J'ai toujours encouragé ce genre de mise au point que peu sont capables de faire, même s'il m'est aussi dur d'admettre mes tords qu'à n'importe qui. Il me semble que beaucoup trop de gens passent à côté de cette expérience aussi dure qu'enrichissante. Je l'attendais depuis longtemps, l'ai presque provoquée et je m'en réjouis après coup. Merci Rémy. À moi de corriger le tir maintenant. Je vous conseille d'encourager vos amis dans ce sens, si vous en avez, sinon trouvez-en ou testez les votres, il n'y a rien de mieux qu'un bon voyage dans des conditions précaires pour ça. Juste avant notre départ, c'est Fred qui y a eu droit, comme moi ce soir, coincé entre un coin de table et un coin de mur d'un restaurant. Je pense qu'il s'y attendait encore moins. Il m'est arrivé de le faire à d'autres, amis ou pas, en général, ça se passe mal, et c'est normal. Il faut du temps pour admettre, cogiter, se rendre compte qu'on le savait déjà, mais il fallait que quelqu'un le dise, il faut de bons amis pour ça. Bizarement, les inconnus ont l'air de mieux le prendre que les amis. Ma mère me disait qu'on ne connaît bien une personne que lorsqu'on s'est engueulé avec (je peux dire que je connais bien Rémy désormais). Les femmes sont encore plus sensées quand elles sont mères. Je salue la mienne au passage. Bon, pour les détails, j'y reviendrai avec la chronologie du voyage. En attendant je replonge dans "La nuit des temps" de Barjavel. Bonne nuit, Alex.

 

Jeudi 2 octobre 2003, 13h20 heure locale, port de Figuera da Foz, Portugal.

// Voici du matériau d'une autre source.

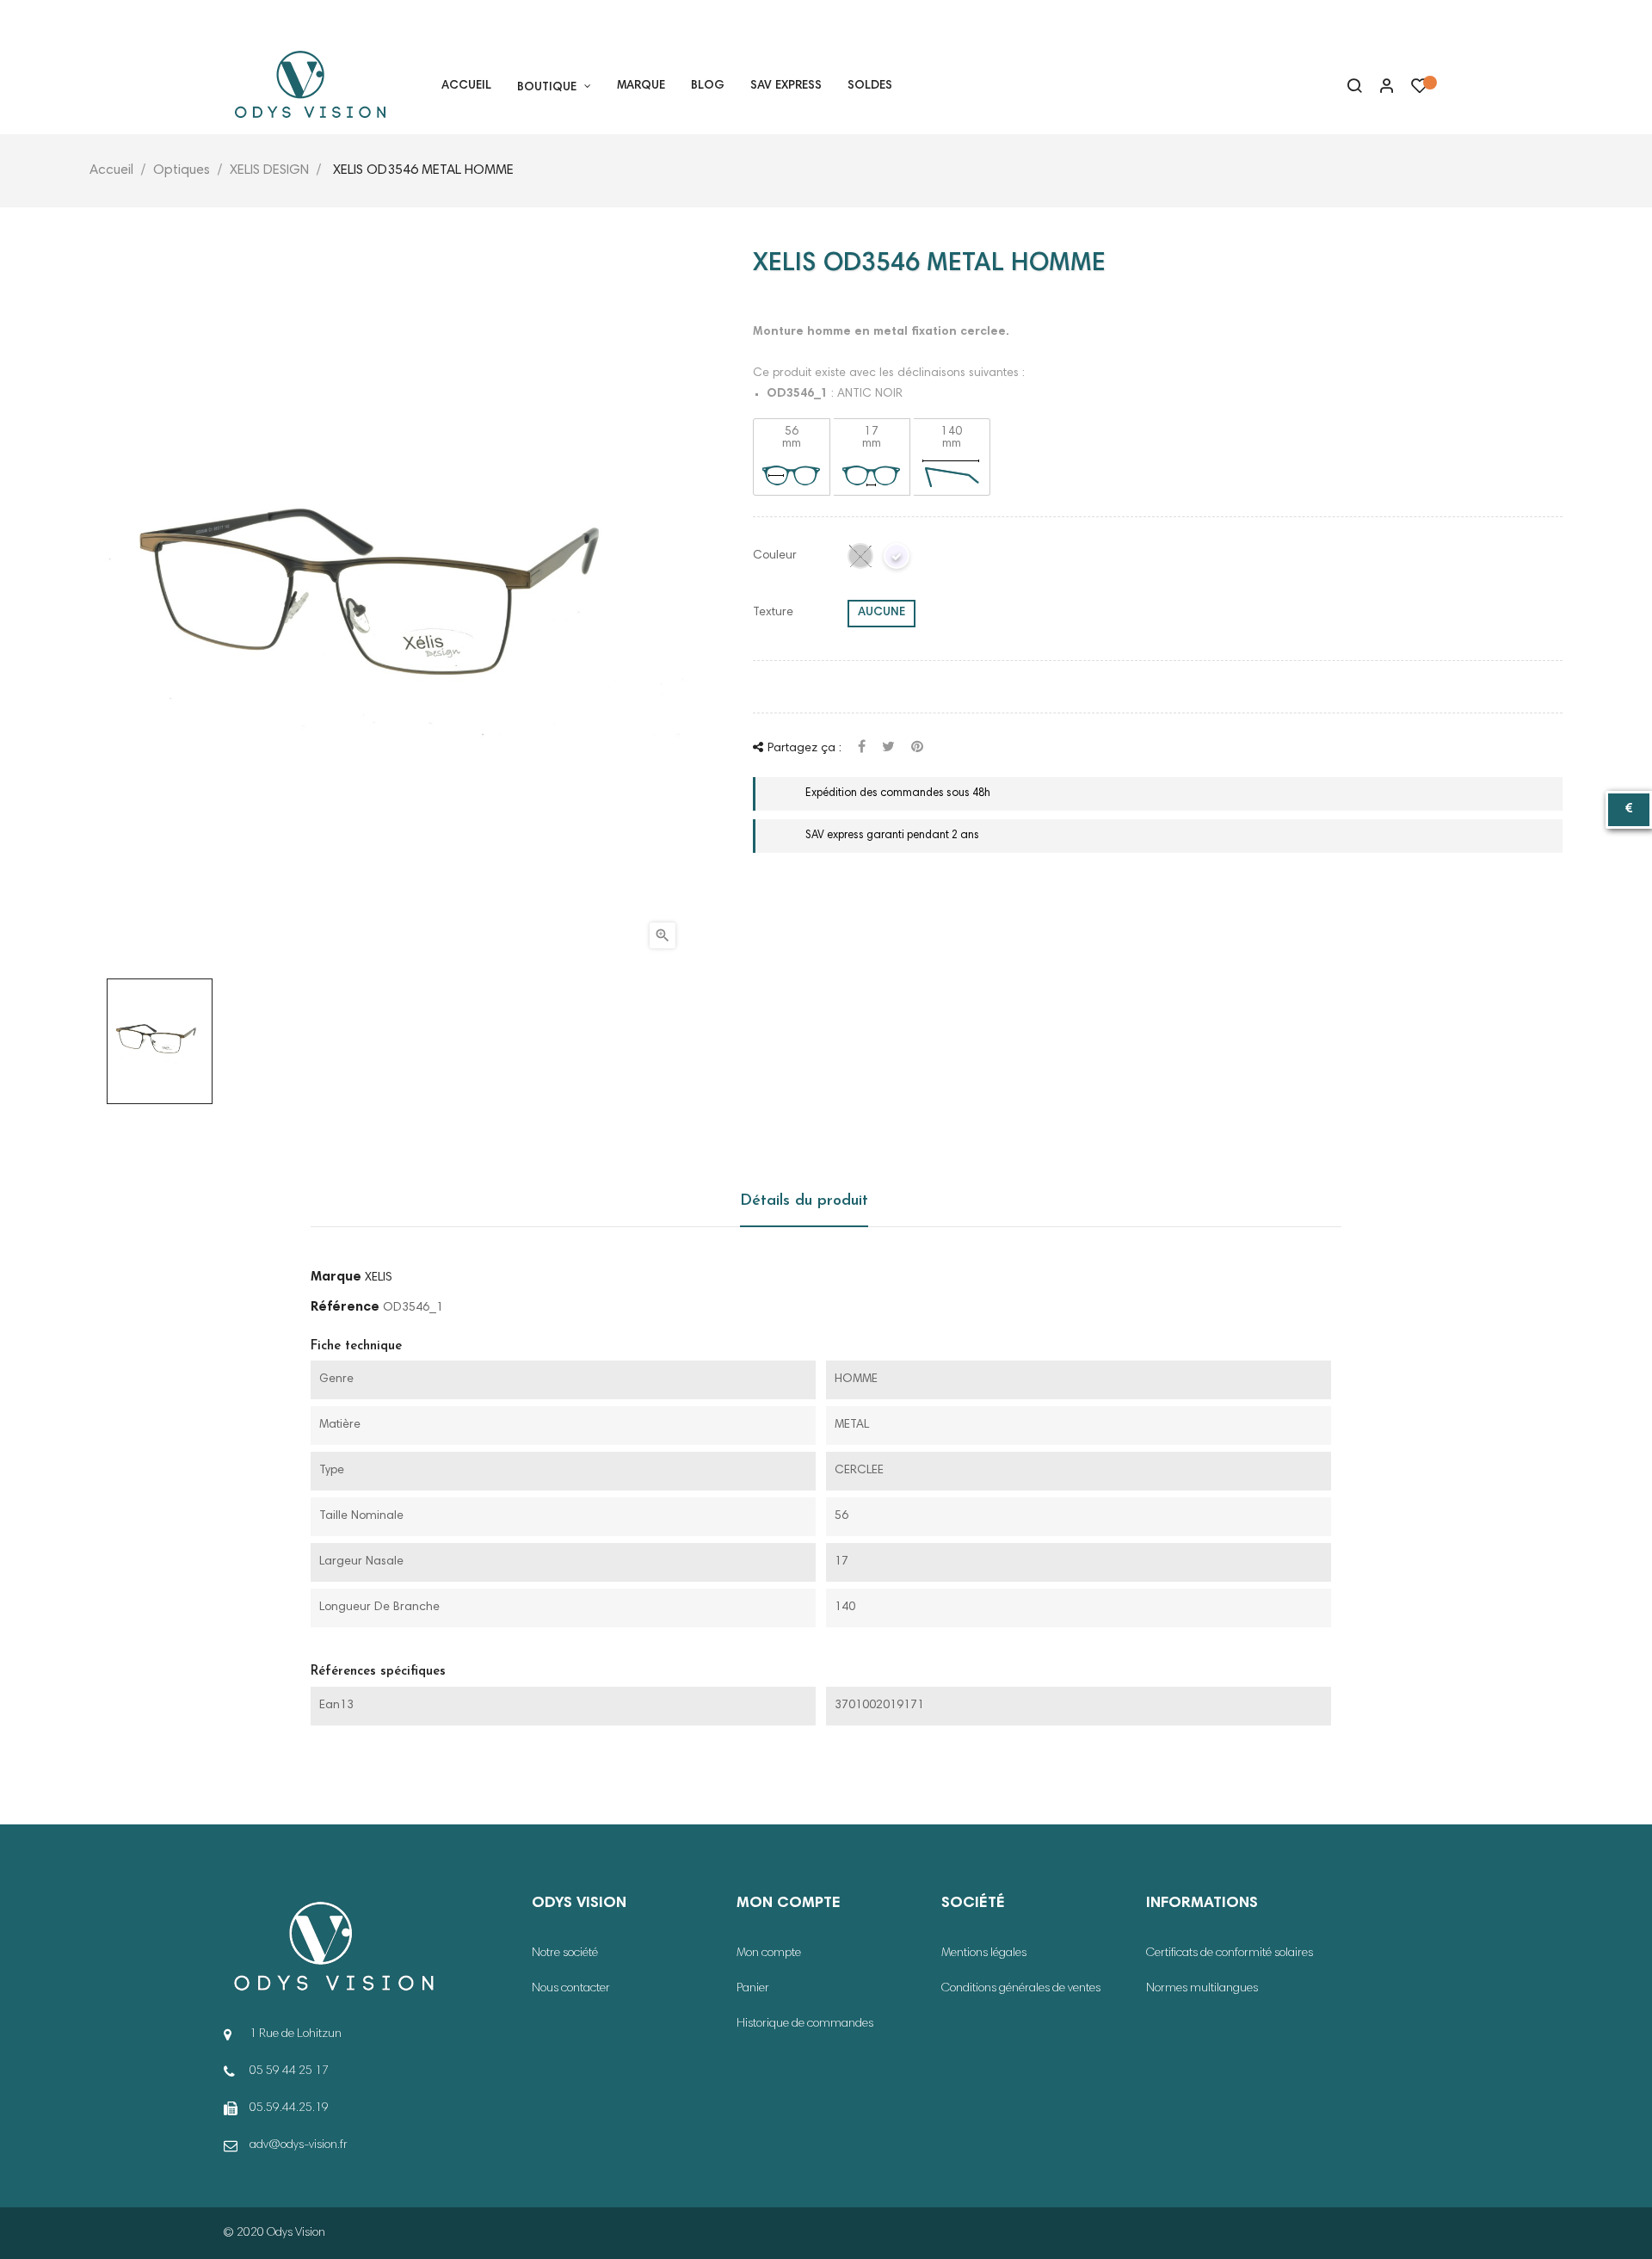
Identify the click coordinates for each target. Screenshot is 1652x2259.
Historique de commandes (805, 2024)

Le temps se gâte et se calme à la fois, entre deux éclaircies, ça souffle fort avec de grosses gouttes de pluie, 37 nouds nous dit notre voisin, d'après son anémomètre situé au sommet du mât, ça fait environ 70 km/h. et on aura pire. Cette escale est judicieuse.

Nous partions encore une fois pour Lisbonne, et, encore une fois, la météo nous a dérouté. Ce coup-ci, les prévisions de France Inter ont suffi à nous convaincre, assez du gros temps, assez de l'humidité, assez du mal de mer. C'est en arrivant sur Figuera da Foz que notre brouille s'est matérialisée. Rémy me faisait des reproches que je n'acceptais pas et, du coup, exagérait sur des critiques qui, pour moi, n'avaient pas lieu d'être ou pas suffisamment pour se bouder.

Figuera da Foz, station balnéaire évidemment surpeuplée l'été, mais tranquille en cette saison. enfin une douche, mais il faudra d'abord passer par la capitainerie, le poste de police et les douanes, tous aussi sympathiques que méthodiques. En rentrant de la mise au propre, le soleil se couche, on prend un apéro-dîner léger dans l'espoir d'aller explorer la ville avant son extinction. C'est alors que nos voisins français sortent le bout du nez. Ils sont arrivés en même temps que nous. Comme souvent entre marins, plus qu'entre terrestres, c'est la météorologie qui lance la conversation. ce couple reçoit des cartes météo via la radio à ondes courtes (BLU) par des sons informatiques que l'ordinateur interprète en images, mais la réception est actuellement mauvaise. Après avoir décliné notre invitation à bord d'Emma (il est vrai qu'on se trouve vite serré à bord), c'est à leur bord qu'on se retrouve tous pour un apéro-météo, car c'est l'heure de recevoir une image, floue mais lisible. On ne rentrera plus que pour aller se coucher.

Le lendemain, nous partons, Rémy et moi, pour un photo-footing de réconciliation. Une heure de course, pour nous c'est long, surtout qu'il fait très lourd, nos poumons ont du mal à aspirer et assimiler cet air gorgé d'eau. Les quelques pots d'échappement que l'on croise nous asphyxient comme jamais, surtout après une côte à la Ménilmontant.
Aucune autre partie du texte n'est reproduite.